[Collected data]
----------

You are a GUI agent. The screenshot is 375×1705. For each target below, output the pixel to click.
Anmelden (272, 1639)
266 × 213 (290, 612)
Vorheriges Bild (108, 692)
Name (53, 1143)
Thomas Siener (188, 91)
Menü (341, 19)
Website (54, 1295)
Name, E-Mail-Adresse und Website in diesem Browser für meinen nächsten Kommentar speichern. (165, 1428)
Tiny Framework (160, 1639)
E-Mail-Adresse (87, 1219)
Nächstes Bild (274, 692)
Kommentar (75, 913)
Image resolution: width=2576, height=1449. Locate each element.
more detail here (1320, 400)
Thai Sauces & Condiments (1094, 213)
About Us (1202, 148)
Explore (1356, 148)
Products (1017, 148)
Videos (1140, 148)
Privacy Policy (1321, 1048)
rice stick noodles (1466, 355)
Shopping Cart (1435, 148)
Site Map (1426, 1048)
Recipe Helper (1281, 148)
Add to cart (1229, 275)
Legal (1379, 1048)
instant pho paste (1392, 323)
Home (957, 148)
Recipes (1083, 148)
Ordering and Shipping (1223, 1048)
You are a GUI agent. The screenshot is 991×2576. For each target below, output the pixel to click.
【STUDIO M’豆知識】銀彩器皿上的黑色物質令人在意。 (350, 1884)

----------

**Exercise prompt**
Write the records above out again, exactly as they are.

**Output for this task**
You are a GUI agent. The screenshot is 375×1705. For each target below, output the pixel to click.
Anmelden (272, 1639)
266 × 213 (290, 612)
Vorheriges Bild (108, 692)
Name (53, 1143)
Thomas Siener (188, 91)
Menü (341, 19)
Website (54, 1295)
Name, E-Mail-Adresse und Website in diesem Browser für meinen nächsten Kommentar speichern. (165, 1428)
Tiny Framework (160, 1639)
E-Mail-Adresse (87, 1219)
Nächstes Bild (274, 692)
Kommentar (75, 913)
Image resolution: width=2576, height=1449. Locate each element.
more detail here (1320, 400)
Thai Sauces & Condiments (1094, 213)
About Us (1202, 148)
Explore (1356, 148)
Products (1017, 148)
Videos (1140, 148)
Privacy Policy (1321, 1048)
rice stick noodles (1466, 355)
Shopping Cart (1435, 148)
Site Map (1426, 1048)
Recipe Helper (1281, 148)
Add to cart (1229, 275)
Legal (1379, 1048)
instant pho paste (1392, 323)
Home (957, 148)
Recipes (1083, 148)
Ordering and Shipping (1223, 1048)
You are a GUI agent. The screenshot is 991×2576. For each target below, output the pixel to click.
【STUDIO M’豆知識】銀彩器皿上的黑色物質令人在意。 (350, 1884)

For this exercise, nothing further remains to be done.